Extrait choisi:
----------

Décompte des heures supplémentaires en cas de prise de congés payés
L’ancienne règle française : seuls les temps de travail effectif comptaient
Jusqu’alors, la Cour de cassation considérait que seuls les temps de travail effectif devaient être pris en compte pour apprécier le dépassement de la durée légale hebdomadaire (35 h) ouvrant droit à majoration. Les jours de congés payés n’étaient donc pas inclus dans ce calcul (jurisprudence constante depuis 2004).
Cette position reposait sur l’article L. 3121-28 du Code du travail, qui conditionne le déclenchement des heures supplémentaires à un dépassement du temps de travail effectif.
Le revirement de la Cour de cassation du 10 septembre 2025
Dans la sage mise en conformité avec le droit européen, le 10 septembre 2025, la Cour de cassation a rendu un second arrêt (Cass. soc. 10 septembre 2025, n° 23-14455 FP-BR), opérant un revirement sur le décompte des heures supplémentaires en cas de congés payés.
Désormais, les jours de congés payés doivent être pris en compte dans le décompte hebdomadaire des heures supplémentaires, dès lors que ce décompte est effectué sur une base hebdomadaire. Ainsi, le salarié peut prétendre aux heures supplémentaires qu’il aurait perçues s’il avait travaillé toute la semaine, y compris s’il a été en congé payé sur une partie de celle-ci.
Depuis plusieurs années, la CJUE considère que toute pratique pouvant dissuader un salarié de prendre ses congés payés est contraire au droit de l’Union. Notamment, dans un arrêt du 13 janvier 2022, elle a jugé que l’exclusion des congés payés dans le calcul des heures supplémentaires est contraire au droit européen, car elle crée un désavantage financier indirect.
Dans son arrêt du 10 septembre 2025, la Cour de cassation écarte donc l’application de l’article L. 3121-28 dans la mesure où celui-ci est contraire à l’article 7 de la directive 2003/88/CE et à l’article 31 §2 de la Charte des droits fondamentaux de l’UE, tous deux dotés d’effet direct.
Heures supplémentaires et congés payés : Exemple pratique
Un salarié en congés lundi et mardi travaille 8,5 h les trois jours suivants.
Avant l’arrêt du 10/09/2025 : seuls les 25,5 h étaient comptabilisées → aucune heure supplémentaire.
Désormais : les jours de congés sont pris en compte → 7 h + 7 h + 25,5 h = 39,5 h → 4,5 h supplémentaires à majorer.
Attention toutefois à la nature du décompte. La Cour limite sa décision au décompte hebdomadaire. Elle ne se prononce ni sur les autres modes de décompte (mensuel, annuel), ni sur la question de savoir si elle vise les 4 semaines garanties par le droit européen ou bien les 5 semaines prévues par le Code du travail.
Nous attendons des précisions sur les points en suspens.

----------

Consigne: Traduisez en anglais cette phrase de l'extrait sur les heures supplémentaires et les congés payés : « Désormais, les jours de congés payés doivent être pris en compte dans le décompte hebdomadaire des heures supplémentaires, dès lors que ce décompte est effectué sur une base hebdomadaire. » Les entrées ne sont pas nécessaires pour ce travail.

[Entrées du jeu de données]
----------

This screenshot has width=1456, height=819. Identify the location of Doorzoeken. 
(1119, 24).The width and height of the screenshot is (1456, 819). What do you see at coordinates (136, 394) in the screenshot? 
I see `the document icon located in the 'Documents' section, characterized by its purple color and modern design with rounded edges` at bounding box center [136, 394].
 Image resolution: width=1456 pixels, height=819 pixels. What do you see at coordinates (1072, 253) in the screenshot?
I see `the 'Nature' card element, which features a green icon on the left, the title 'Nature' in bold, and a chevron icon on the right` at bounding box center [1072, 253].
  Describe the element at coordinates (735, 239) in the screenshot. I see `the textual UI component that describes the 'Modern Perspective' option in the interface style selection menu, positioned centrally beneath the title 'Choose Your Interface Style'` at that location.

----------

Corrigé: From now on, paid leave days must be taken into account in the weekly count of overtime hours, provided that the count is carried out on a weekly basis.